Aggregations Flashcards
How do you count unique values in elastic?
GET < index >/_search { size: 0, aggs: { "< aggregation name >": { "cardinality": { field: "< field name >" }
Why should you use aggregations only on keyword fields?
Because analysed fields are broken down into tokens and it would be too expensive to aggregate them.
You get an error if you try saying the process would required uninverting the index which takes a lot of memory.
How do remove the documents output in an aggregations query if you’re not interested in seeing the documents, just the counts?
Set “size: 0”.
How do you do a sum aggregation?
GET < index >/_search { size: 0, aggs: { "< aggregation name >": { "sum": { field: "< field name >" }
How do you do an average aggregation?
GET < index >/_search { size: 0, aggs: { "< aggregation name >": { "avg": { field: "< field name >" }
How do you do a terms aggregation and what is it?
It aggregates and counts the values of a field into buckets.

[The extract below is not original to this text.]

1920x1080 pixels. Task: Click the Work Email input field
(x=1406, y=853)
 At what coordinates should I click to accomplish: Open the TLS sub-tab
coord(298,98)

GET < index >/_search { size: 0, aggs: { "< aggregation name >": { "terms": { field: "< field name >" size: 10, }
What is a date histogram aggregation and how do you do it?
Gives you a count of events by day/month/etc
GET < index >/_search { size: 0, aggs: { "< aggregation name >": { "date_histogram": { field: "< field name >" # date field calendar_interval: "day|month|etc" }
TODO: Read more about other types of aggregations.
How do you perform nested aggregations?
GET < index >/_search { size: 0, aggs: { "< agg name >": { terms: { field: "< fild name >", } aggs: { .... }
How do you sort your nested aggregations?
agg: { "< name >: { terms: { .... order: { "< other aggregation >": "desc|asc" } }, "aggs": { "< other aggregation >": ....
What are the 2 different types of pipeline aggregation?
- Sibling aggregation
- Parent aggregation
How do you perform sibling aggregations?
{ aggs: { < agg name >: { ... }, < sibbling aggregation name >: { "sum_bucket": { buckets_path: "path>to>aggregation>...."
What is a sibling aggregation?
Allows you to aggregate the output of an other aggregation. For example, you can bucket the counts with one aggregation and calculate the total with a sibling aggregation by simply adding the result of the buckets.
What is a pipeline aggregation?
An aggregation that takes the output of another aggregation as input.
What is the difference between sibling and parent aggregation pipeline?
TODO: Do some more research on this because it wasn’t super clear.